Systems

Transparent Huge Pages

One TLB entry that maps 512 pages — automatically, with real tradeoffs

Transparent Huge Pages (THP) is a Linux memory feature that automatically backs process memory with 2MB pages instead of 4KB, shrinking page-table walks and cutting TLB misses by up to 512× per entry — at the cost of allocation latency, defrag stalls, and internal fragmentation.

  • Base page (x86-64)4 KB
  • Huge page (PMD)2 MB
  • 4KB pages per huge page512
  • TLB reach gainup to 512×
  • Modesalways / madvise / never
  • IntroducedLinux 2.6.38 (2011)

Interactive visualization

Press play, or step through manually. The visualization is yours to drive — try it before reading on.

Open visualization fullscreen ↗

Watch the 60-second explainer

A condensed visual walkthrough — narrated, captioned, under a minute.

Why pages exist, and why 4KB hurts

Every memory access your program makes uses a virtual address. The CPU has to translate that to a physical address before it can touch RAM, and it does so by walking a tree of page tables. On x86-64 with 4-level paging, the smallest unit of mapping is the 4KB page, and a full translation costs four memory loads — one per level of the tree.

Four loads per access would be ruinous, so the CPU caches recent translations in the TLB (Translation Lookaside Buffer). A TLB hit makes translation effectively free; a TLB miss triggers a hardware page-table walk. The catch is that the TLB is tiny — a modern core has on the order of 64 entries in its L1 data TLB and roughly 1024–1536 in its L2 (unified) TLB. With 4KB pages, 1536 entries map only 1536 × 4KB = 6MB of memory. Any working set larger than 6MB starts missing the TLB constantly, and each miss costs tens to hundreds of cycles.
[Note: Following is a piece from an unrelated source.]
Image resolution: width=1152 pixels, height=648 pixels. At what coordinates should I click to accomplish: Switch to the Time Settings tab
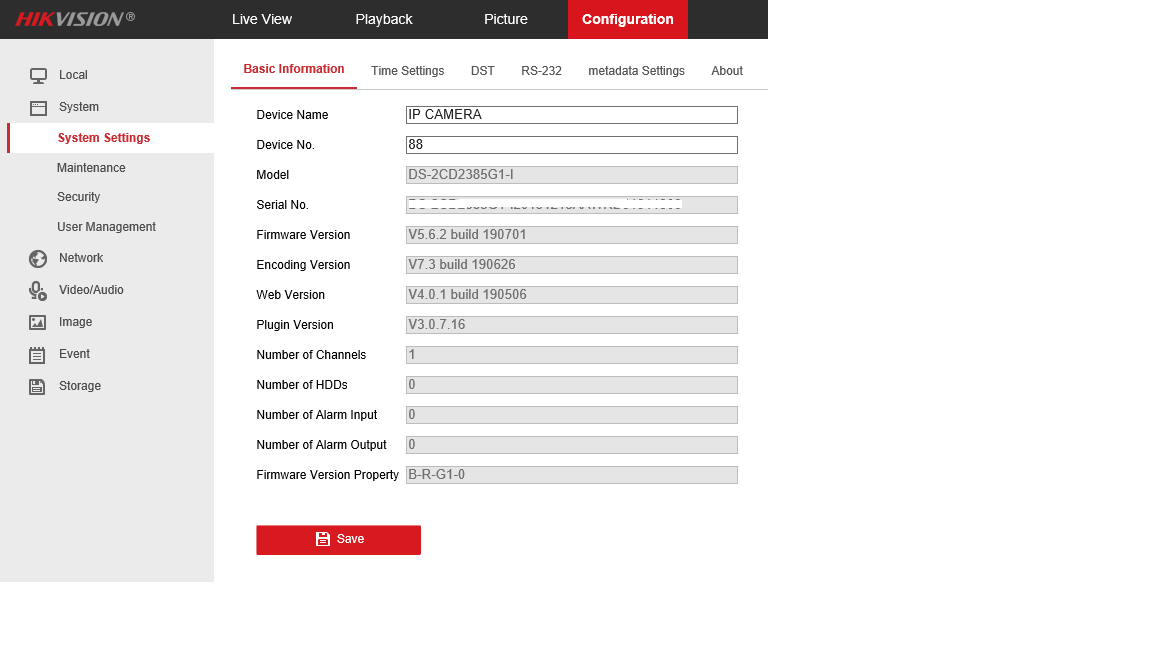407,71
The fix is a bigger page. If one page is 2MB, then one TLB entry maps 2MB, and the same 1536 entries now reach 1536 × 2MB = 3GB — a 512× increase in TLB reach. The page-table walk also gets shorter: a 2MB page is mapped directly at the PMD level (the third of four levels), so a walk that misses the TLB does three loads instead of four. THP is Linux's way of getting that benefit without rewriting the application.
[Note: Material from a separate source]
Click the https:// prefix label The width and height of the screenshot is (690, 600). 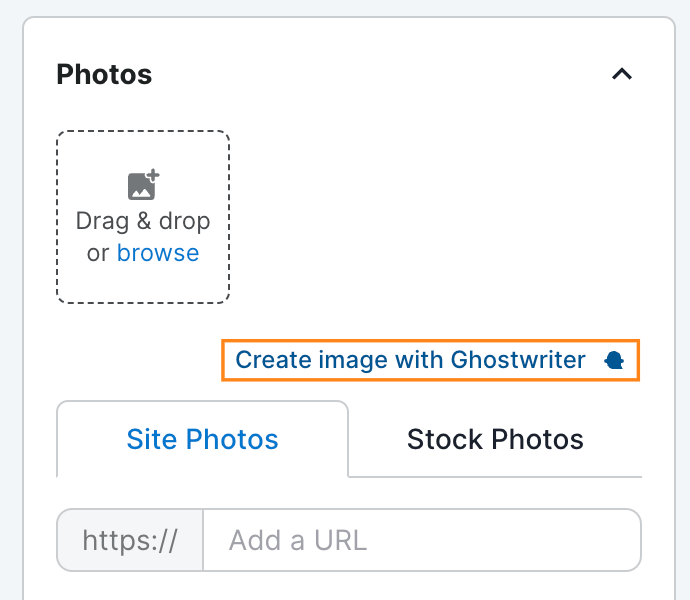click(130, 541)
The mechanism: promotion, collapse, and split

Andrea Arcangeli merged THP into Linux 2.6.38 in 2011. The "transparent" part means the kernel manufactures and dismantles huge pages on your behalf through three operations:

  • Fault-time promotion. When a process faults on a fresh anonymous mapping and the region is at least 2MB and 2MB-aligned, the page-fault handler tries to allocate one physically-contiguous 2MB page directly, installing a single PMD entry instead of a 4KB PTE. This is the cheapest path — no later collapse needed.
  • Background collapse via khugepaged. Memory that ended up as 4KB pages anyway (because no contiguous 2MB block was free at fault time) gets a second chance. The kernel thread khugepaged periodically scans address spaces for a run of 512 contiguous, present 4KB pages and collapses them: it allocates a fresh 2MB page, copies the 512 pages into it, and rewrites the page table to point at the huge page.
  • Splitting. A huge page is not forever. If the kernel needs to swap part of it, change protection on a sub-range, or hand a CoW copy to a child process, it splits the 2MB page back into 512 individual 4KB PTEs so it can operate at fine granularity again.

The arithmetic that governs all of this: on x86-64, 2MB ÷ 4KB = 512 base pages per huge page. The page must be naturally aligned — its physical and virtual start addresses are multiples of 2MB. That alignment requirement is the whole reason THP can be slow: the page allocator has to produce a contiguous, aligned 2MB chunk (an "order-9" block, since 2⁹ = 512), and on a fragmented system that may require compaction.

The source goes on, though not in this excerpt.